§ TEXT TO READ

· · · · ·

On June 16, 2015, shortly after midnight, five Irish J-1 visa students and one Irish-American died and seven others were injured after a balcony on which they were standing collapsed. The group was celebrating a 21st birthday party in Berkeley, California. The balcony was on the 5th floor of an apartment building at 2020 Kittredge Street in Berkeley, then called Library Gardens. The district attorney of Alameda County launched a criminal probe into the incident. In January 2022, one of the injured died from a stroke related to the injuries. 

In June 2015, Mayor Tom Bates of Berkeley promised a wide-ranging investigation into the cause of the accident. The evidence is overwhelming that dry rot from improper construction caused the collapse, not the weight of the 13 students.

· · · · ·

§ DATA

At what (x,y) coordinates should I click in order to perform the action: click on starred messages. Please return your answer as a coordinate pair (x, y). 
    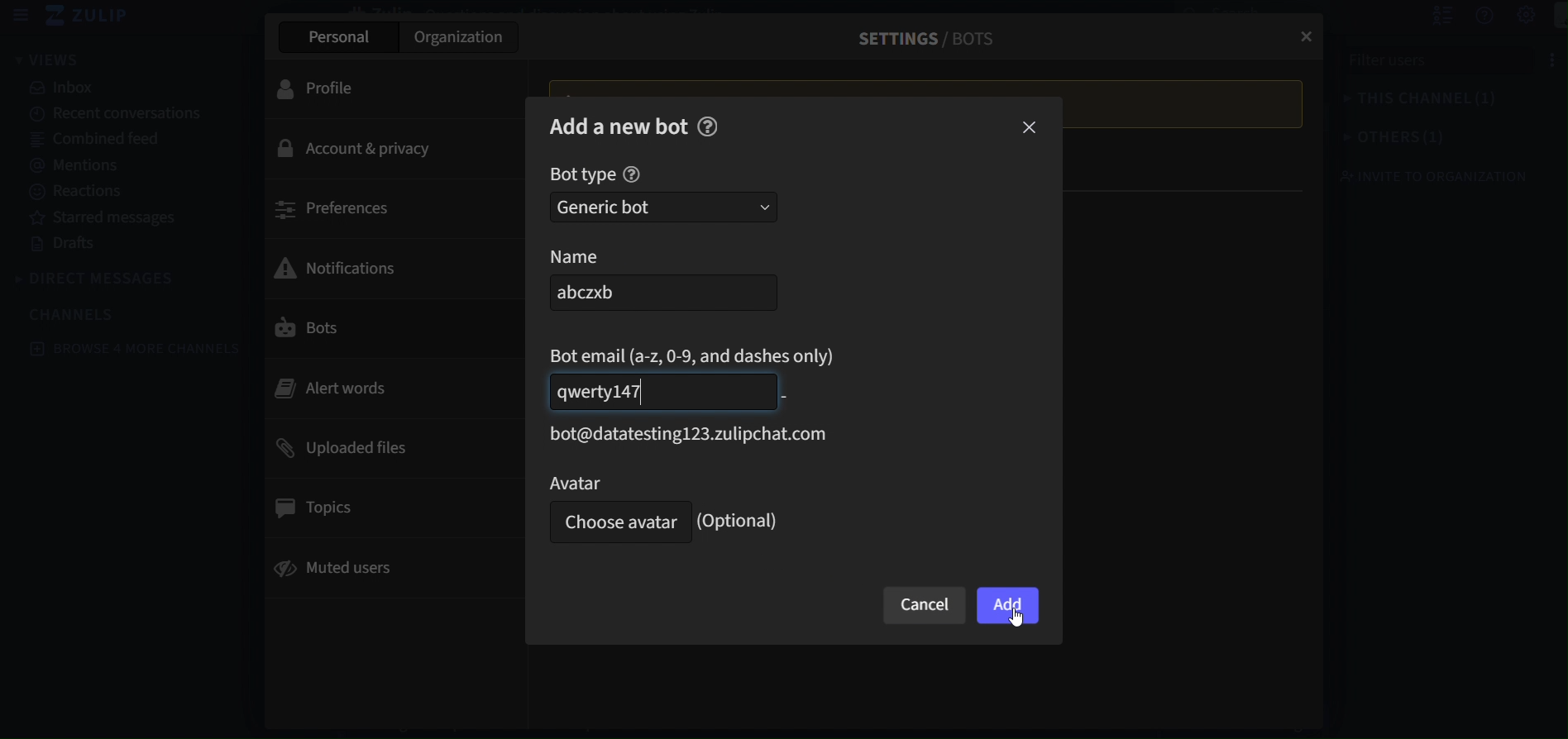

· · · · ·

§ AIM OF THE TASK
Transcribe the Berkeley balcony collapse text between "On June 16, 2015, shortly" and "the 13 students.", inclusive.

§ TASK ANSWER
On June 16, 2015, shortly after midnight, five Irish J-1 visa students and one Irish-American died and seven others were injured after a balcony on which they were standing collapsed. The group was celebrating a 21st birthday party in Berkeley, California. The balcony was on the 5th floor of an apartment building at 2020 Kittredge Street in Berkeley, then called Library Gardens. The district attorney of Alameda County launched a criminal probe into the incident. In January 2022, one of the injured died from a stroke related to the injuries. 

In June 2015, Mayor Tom Bates of Berkeley promised a wide-ranging investigation into the cause of the accident. The evidence is overwhelming that dry rot from improper construction caused the collapse, not the weight of the 13 students.